Looking at the entries below, state how many lines contain the word "Trademark". Give the number alone.

▶ _Source data_:
BEGIN

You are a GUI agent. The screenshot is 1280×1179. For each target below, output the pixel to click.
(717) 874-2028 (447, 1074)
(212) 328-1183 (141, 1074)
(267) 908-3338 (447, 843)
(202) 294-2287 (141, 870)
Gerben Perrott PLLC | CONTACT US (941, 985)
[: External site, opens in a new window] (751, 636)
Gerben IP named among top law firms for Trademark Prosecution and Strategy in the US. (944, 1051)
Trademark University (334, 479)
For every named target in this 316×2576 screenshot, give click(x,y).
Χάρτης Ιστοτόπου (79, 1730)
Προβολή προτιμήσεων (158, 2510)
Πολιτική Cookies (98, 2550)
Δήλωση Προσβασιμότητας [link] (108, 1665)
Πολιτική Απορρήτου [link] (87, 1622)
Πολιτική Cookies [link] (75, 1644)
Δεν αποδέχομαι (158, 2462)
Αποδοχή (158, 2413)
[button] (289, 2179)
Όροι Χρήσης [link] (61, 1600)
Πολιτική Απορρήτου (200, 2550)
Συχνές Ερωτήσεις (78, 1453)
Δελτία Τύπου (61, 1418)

END

▶ _Output below_: 2